▶ Aim of the task
Give an exact copy of the lines of the records below, starting at the line containing "Task: Click the back arrow icon at top left" and running to the end.

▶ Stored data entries
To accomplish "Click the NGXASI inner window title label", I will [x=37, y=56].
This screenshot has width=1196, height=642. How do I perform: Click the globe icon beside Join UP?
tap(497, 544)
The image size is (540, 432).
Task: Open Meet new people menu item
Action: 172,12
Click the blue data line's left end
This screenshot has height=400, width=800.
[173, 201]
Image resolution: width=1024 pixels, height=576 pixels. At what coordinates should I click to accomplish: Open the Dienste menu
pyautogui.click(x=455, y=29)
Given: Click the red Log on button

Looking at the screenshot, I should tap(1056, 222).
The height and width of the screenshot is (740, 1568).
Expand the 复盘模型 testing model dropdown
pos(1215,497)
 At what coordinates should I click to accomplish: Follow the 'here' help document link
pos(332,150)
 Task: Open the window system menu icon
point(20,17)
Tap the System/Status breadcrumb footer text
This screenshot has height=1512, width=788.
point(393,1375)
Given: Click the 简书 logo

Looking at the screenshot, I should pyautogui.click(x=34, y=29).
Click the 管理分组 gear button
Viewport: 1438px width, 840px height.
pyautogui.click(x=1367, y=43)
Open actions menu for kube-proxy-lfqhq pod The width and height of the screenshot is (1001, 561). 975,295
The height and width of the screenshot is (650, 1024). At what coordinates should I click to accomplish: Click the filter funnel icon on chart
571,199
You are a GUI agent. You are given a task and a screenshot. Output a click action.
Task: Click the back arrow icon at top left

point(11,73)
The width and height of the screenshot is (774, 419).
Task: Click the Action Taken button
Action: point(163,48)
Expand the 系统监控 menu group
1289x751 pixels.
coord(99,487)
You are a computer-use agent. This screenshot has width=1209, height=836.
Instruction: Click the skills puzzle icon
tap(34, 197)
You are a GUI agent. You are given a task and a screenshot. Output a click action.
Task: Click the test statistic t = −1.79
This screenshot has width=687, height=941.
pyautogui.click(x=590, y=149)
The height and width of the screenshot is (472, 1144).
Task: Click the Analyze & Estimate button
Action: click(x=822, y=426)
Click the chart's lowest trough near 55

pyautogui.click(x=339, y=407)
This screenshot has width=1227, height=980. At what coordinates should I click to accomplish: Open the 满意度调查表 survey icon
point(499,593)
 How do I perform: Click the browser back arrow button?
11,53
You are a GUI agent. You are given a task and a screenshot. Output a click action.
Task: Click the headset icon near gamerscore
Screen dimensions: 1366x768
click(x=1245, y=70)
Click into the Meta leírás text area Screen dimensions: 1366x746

▶ Result of this exercise
Task: Click the back arrow icon at top left

point(11,73)
The width and height of the screenshot is (774, 419).
Task: Click the Action Taken button
Action: point(163,48)
Expand the 系统监控 menu group
1289x751 pixels.
coord(99,487)
You are a computer-use agent. This screenshot has width=1209, height=836.
Instruction: Click the skills puzzle icon
tap(34, 197)
You are a GUI agent. You are given a task and a screenshot. Output a click action.
Task: Click the test statistic t = −1.79
This screenshot has width=687, height=941.
pyautogui.click(x=590, y=149)
The height and width of the screenshot is (472, 1144).
Task: Click the Analyze & Estimate button
Action: click(x=822, y=426)
Click the chart's lowest trough near 55

pyautogui.click(x=339, y=407)
This screenshot has width=1227, height=980. At what coordinates should I click to accomplish: Open the 满意度调查表 survey icon
point(499,593)
 How do I perform: Click the browser back arrow button?
11,53
You are a GUI agent. You are given a task and a screenshot. Output a click action.
Task: Click the headset icon near gamerscore
Screen dimensions: 1366x768
click(x=1245, y=70)
Click into the Meta leírás text area Screen dimensions: 1366x746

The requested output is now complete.